▶ _Challenge_
Please lay out the listing below as a numbered list, dropping any blank lines.

(Records)

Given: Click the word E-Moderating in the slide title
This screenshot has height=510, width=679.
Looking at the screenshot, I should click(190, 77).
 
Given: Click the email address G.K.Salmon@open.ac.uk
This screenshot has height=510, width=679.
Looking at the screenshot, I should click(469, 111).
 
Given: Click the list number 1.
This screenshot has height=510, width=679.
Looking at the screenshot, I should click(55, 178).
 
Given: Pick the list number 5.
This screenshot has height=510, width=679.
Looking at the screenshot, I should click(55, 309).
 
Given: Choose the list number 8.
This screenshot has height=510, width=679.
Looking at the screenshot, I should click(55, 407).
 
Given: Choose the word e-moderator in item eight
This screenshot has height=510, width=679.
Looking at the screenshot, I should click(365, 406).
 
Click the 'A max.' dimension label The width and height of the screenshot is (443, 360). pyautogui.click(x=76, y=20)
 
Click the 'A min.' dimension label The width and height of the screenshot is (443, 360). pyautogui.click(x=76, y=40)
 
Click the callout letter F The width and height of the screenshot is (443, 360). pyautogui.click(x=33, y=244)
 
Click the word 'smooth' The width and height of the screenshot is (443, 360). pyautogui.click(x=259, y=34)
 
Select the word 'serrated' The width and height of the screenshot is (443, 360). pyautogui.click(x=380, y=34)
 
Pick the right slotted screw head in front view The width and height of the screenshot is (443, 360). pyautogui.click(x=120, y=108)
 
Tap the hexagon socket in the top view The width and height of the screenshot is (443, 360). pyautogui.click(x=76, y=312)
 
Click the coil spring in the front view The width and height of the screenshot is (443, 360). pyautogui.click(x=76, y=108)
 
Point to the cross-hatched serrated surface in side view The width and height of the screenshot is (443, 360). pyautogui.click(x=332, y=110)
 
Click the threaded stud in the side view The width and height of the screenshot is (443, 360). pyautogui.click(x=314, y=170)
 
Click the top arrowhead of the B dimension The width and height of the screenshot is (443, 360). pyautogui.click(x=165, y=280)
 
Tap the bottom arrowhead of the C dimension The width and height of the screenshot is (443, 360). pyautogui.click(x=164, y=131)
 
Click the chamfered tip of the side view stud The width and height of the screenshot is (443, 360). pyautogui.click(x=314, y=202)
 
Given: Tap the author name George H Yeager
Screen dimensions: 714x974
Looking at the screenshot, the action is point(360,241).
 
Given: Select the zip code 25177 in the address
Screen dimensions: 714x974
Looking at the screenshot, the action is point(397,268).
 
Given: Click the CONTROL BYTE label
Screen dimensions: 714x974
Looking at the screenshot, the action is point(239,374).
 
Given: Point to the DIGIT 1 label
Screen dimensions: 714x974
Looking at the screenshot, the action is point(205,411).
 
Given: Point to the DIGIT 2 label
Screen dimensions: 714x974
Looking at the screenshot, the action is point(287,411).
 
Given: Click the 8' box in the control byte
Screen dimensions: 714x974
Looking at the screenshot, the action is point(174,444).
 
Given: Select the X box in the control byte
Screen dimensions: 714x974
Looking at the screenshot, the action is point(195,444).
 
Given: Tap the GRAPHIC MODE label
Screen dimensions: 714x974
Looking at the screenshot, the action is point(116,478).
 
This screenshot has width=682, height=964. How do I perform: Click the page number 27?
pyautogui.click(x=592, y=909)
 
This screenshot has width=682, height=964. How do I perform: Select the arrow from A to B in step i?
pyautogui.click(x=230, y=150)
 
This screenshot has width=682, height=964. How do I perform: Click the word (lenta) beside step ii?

▶ _Right answer_
1. Given: Click the word E-Moderating in the slide title
2. This screenshot has height=510, width=679.
3. Looking at the screenshot, I should click(190, 77).
4. Given: Click the email address G.K.Salmon@open.ac.uk
5. This screenshot has height=510, width=679.
6. Looking at the screenshot, I should click(469, 111).
7. Given: Click the list number 1.
8. This screenshot has height=510, width=679.
9. Looking at the screenshot, I should click(55, 178).
10. Given: Pick the list number 5.
11. This screenshot has height=510, width=679.
12. Looking at the screenshot, I should click(55, 309).
13. Given: Choose the list number 8.
14. This screenshot has height=510, width=679.
15. Looking at the screenshot, I should click(55, 407).
16. Given: Choose the word e-moderator in item eight
17. This screenshot has height=510, width=679.
18. Looking at the screenshot, I should click(365, 406).
19. Click the 'A max.' dimension label The width and height of the screenshot is (443, 360). pyautogui.click(x=76, y=20)
20. Click the 'A min.' dimension label The width and height of the screenshot is (443, 360). pyautogui.click(x=76, y=40)
21. Click the callout letter F The width and height of the screenshot is (443, 360). pyautogui.click(x=33, y=244)
22. Click the word 'smooth' The width and height of the screenshot is (443, 360). pyautogui.click(x=259, y=34)
23. Select the word 'serrated' The width and height of the screenshot is (443, 360). pyautogui.click(x=380, y=34)
24. Pick the right slotted screw head in front view The width and height of the screenshot is (443, 360). pyautogui.click(x=120, y=108)
25. Tap the hexagon socket in the top view The width and height of the screenshot is (443, 360). pyautogui.click(x=76, y=312)
26. Click the coil spring in the front view The width and height of the screenshot is (443, 360). pyautogui.click(x=76, y=108)
27. Point to the cross-hatched serrated surface in side view The width and height of the screenshot is (443, 360). pyautogui.click(x=332, y=110)
28. Click the threaded stud in the side view The width and height of the screenshot is (443, 360). pyautogui.click(x=314, y=170)
29. Click the top arrowhead of the B dimension The width and height of the screenshot is (443, 360). pyautogui.click(x=165, y=280)
30. Tap the bottom arrowhead of the C dimension The width and height of the screenshot is (443, 360). pyautogui.click(x=164, y=131)
31. Click the chamfered tip of the side view stud The width and height of the screenshot is (443, 360). pyautogui.click(x=314, y=202)
32. Given: Tap the author name George H Yeager
33. Screen dimensions: 714x974
34. Looking at the screenshot, the action is point(360,241).
35. Given: Select the zip code 25177 in the address
36. Screen dimensions: 714x974
37. Looking at the screenshot, the action is point(397,268).
38. Given: Click the CONTROL BYTE label
39. Screen dimensions: 714x974
40. Looking at the screenshot, the action is point(239,374).
41. Given: Point to the DIGIT 1 label
42. Screen dimensions: 714x974
43. Looking at the screenshot, the action is point(205,411).
44. Given: Point to the DIGIT 2 label
45. Screen dimensions: 714x974
46. Looking at the screenshot, the action is point(287,411).
47. Given: Click the 8' box in the control byte
48. Screen dimensions: 714x974
49. Looking at the screenshot, the action is point(174,444).
50. Given: Select the X box in the control byte
51. Screen dimensions: 714x974
52. Looking at the screenshot, the action is point(195,444).
53. Given: Tap the GRAPHIC MODE label
54. Screen dimensions: 714x974
55. Looking at the screenshot, the action is point(116,478).
56. This screenshot has width=682, height=964. How do I perform: Click the page number 27?
57. pyautogui.click(x=592, y=909)
58. This screenshot has width=682, height=964. How do I perform: Select the arrow from A to B in step i?
59. pyautogui.click(x=230, y=150)
60. This screenshot has width=682, height=964. How do I perform: Click the word (lenta) beside step ii?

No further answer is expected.